Despite concerns that heavy rains could militate against a better yield, Zimbabwe’s tobacco output this year is projected at 200 million kilograms.
Rodney Ambrose, c.e.o. of the Zimbabwe Tobacco Association, said the crop will perform notwithstanding the dangers of excessive rainfall and associated plant diseases.
“We anticipate an estimated output of 200 (m.kg) depending on how long the wet spell will take. The rainfall can bring more diseases to the crop but I am sure farmers are trained to handle the situation,” he said. “Eastern districts such as Macheke and Headlands area and some areas in Mashonaland West and Mashonaland Central have been experiencing a consistent wet spell.”
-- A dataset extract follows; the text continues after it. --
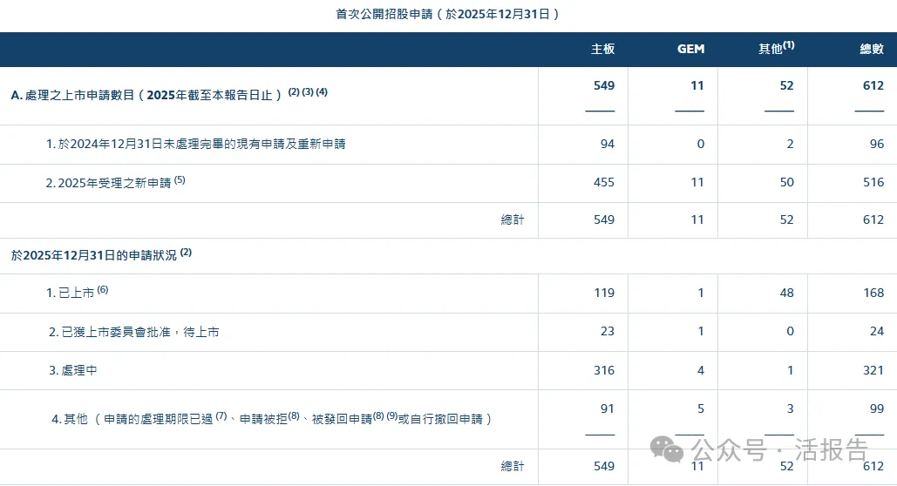Image resolution: width=897 pixels, height=486 pixels.
Task: Click the row label 於2024年12月31日未處理完畢的現有申請及重新申請
Action: [195, 144]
Ambrose also said he was optimistic the crop would attract a better price, saying lower quality leaf will attract a poorer price than middle and upper leaf crop whose prices will be predictably firm.
Isheunesu Moyo, public relations manager for the Tobacco Industry and Marketing Board (TIMB) was reported to say that a shortage of ammonium nitrate fertilizer on the market was causing leaching of nutrients with some farmers losing their crop.
“Excessive rains lead to leaching of nutrients, particularly nitrogen. The problem was exacerbated by shortage of ammonium nitrate on the market. The central bank has intervened by allocating foreign currency to fertilizer manufacturers and we hope the situation will get better. Farmers who did not make good ridges are losing crop due to sheet floods,” Moyo said.
TIMB statistics show that as of December 29, 2016, 164.5 m.kg of tobacco valued at US$933.6 million has been exported to various destinations across the globe. TIMB figures also show that as of January 5, 2017, tobacco area planted for the 2016/17 season stands at 91,805 hectares from 87,755 hectares last season.